WHAT THE EXERCISE ASKS => Reproduce each of the entries below verbatim, from the first line to the last.

DATA ROWS =>
※ ※ ※

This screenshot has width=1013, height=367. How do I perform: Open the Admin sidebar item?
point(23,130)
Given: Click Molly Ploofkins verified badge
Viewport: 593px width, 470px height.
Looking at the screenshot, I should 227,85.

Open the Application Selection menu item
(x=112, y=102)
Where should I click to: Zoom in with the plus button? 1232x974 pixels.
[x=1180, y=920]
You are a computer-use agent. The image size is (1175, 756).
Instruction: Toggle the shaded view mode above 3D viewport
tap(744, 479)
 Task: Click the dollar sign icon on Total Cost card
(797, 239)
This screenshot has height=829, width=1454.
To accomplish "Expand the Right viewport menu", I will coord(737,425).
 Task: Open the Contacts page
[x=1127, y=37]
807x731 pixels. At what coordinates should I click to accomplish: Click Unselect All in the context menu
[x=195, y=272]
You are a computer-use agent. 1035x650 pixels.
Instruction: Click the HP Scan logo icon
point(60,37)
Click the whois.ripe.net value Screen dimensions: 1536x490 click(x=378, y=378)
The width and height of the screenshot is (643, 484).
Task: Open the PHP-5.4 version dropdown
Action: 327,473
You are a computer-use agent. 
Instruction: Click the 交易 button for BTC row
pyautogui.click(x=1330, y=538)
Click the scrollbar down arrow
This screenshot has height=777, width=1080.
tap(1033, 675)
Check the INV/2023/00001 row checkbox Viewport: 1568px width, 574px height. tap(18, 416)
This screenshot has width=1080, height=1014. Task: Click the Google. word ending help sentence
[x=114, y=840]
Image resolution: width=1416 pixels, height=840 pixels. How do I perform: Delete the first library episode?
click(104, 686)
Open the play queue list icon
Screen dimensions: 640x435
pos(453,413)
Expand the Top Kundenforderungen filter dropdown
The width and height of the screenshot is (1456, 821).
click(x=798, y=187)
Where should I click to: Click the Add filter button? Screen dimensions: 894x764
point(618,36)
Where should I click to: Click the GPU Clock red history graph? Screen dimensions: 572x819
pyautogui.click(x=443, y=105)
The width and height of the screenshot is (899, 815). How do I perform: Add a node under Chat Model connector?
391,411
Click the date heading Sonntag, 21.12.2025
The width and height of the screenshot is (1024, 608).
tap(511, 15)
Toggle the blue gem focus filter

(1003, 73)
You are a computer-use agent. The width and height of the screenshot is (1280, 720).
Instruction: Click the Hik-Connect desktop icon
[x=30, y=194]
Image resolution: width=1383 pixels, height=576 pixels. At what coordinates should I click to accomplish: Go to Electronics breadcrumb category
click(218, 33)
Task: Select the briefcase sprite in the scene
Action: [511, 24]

※ ※ ※

TASK RESULT =>
This screenshot has width=1013, height=367. How do I perform: Open the Admin sidebar item?
point(23,130)
Given: Click Molly Ploofkins verified badge
Viewport: 593px width, 470px height.
Looking at the screenshot, I should 227,85.

Open the Application Selection menu item
(x=112, y=102)
Where should I click to: Zoom in with the plus button? 1232x974 pixels.
[x=1180, y=920]
You are a computer-use agent. The image size is (1175, 756).
Instruction: Toggle the shaded view mode above 3D viewport
tap(744, 479)
 Task: Click the dollar sign icon on Total Cost card
(797, 239)
This screenshot has height=829, width=1454.
To accomplish "Expand the Right viewport menu", I will coord(737,425).
 Task: Open the Contacts page
[x=1127, y=37]
807x731 pixels. At what coordinates should I click to accomplish: Click Unselect All in the context menu
[x=195, y=272]
You are a computer-use agent. 1035x650 pixels.
Instruction: Click the HP Scan logo icon
point(60,37)
Click the whois.ripe.net value Screen dimensions: 1536x490 click(x=378, y=378)
The width and height of the screenshot is (643, 484).
Task: Open the PHP-5.4 version dropdown
Action: 327,473
You are a computer-use agent. 
Instruction: Click the 交易 button for BTC row
pyautogui.click(x=1330, y=538)
Click the scrollbar down arrow
This screenshot has height=777, width=1080.
tap(1033, 675)
Check the INV/2023/00001 row checkbox Viewport: 1568px width, 574px height. tap(18, 416)
This screenshot has width=1080, height=1014. Task: Click the Google. word ending help sentence
[x=114, y=840]
Image resolution: width=1416 pixels, height=840 pixels. How do I perform: Delete the first library episode?
click(104, 686)
Open the play queue list icon
Screen dimensions: 640x435
pos(453,413)
Expand the Top Kundenforderungen filter dropdown
The width and height of the screenshot is (1456, 821).
click(x=798, y=187)
Where should I click to: Click the Add filter button? Screen dimensions: 894x764
point(618,36)
Where should I click to: Click the GPU Clock red history graph? Screen dimensions: 572x819
pyautogui.click(x=443, y=105)
The width and height of the screenshot is (899, 815). How do I perform: Add a node under Chat Model connector?
391,411
Click the date heading Sonntag, 21.12.2025
The width and height of the screenshot is (1024, 608).
tap(511, 15)
Toggle the blue gem focus filter

(1003, 73)
You are a computer-use agent. The width and height of the screenshot is (1280, 720).
Instruction: Click the Hik-Connect desktop icon
[x=30, y=194]
Image resolution: width=1383 pixels, height=576 pixels. At what coordinates should I click to accomplish: Go to Electronics breadcrumb category
click(218, 33)
Task: Select the briefcase sprite in the scene
Action: [511, 24]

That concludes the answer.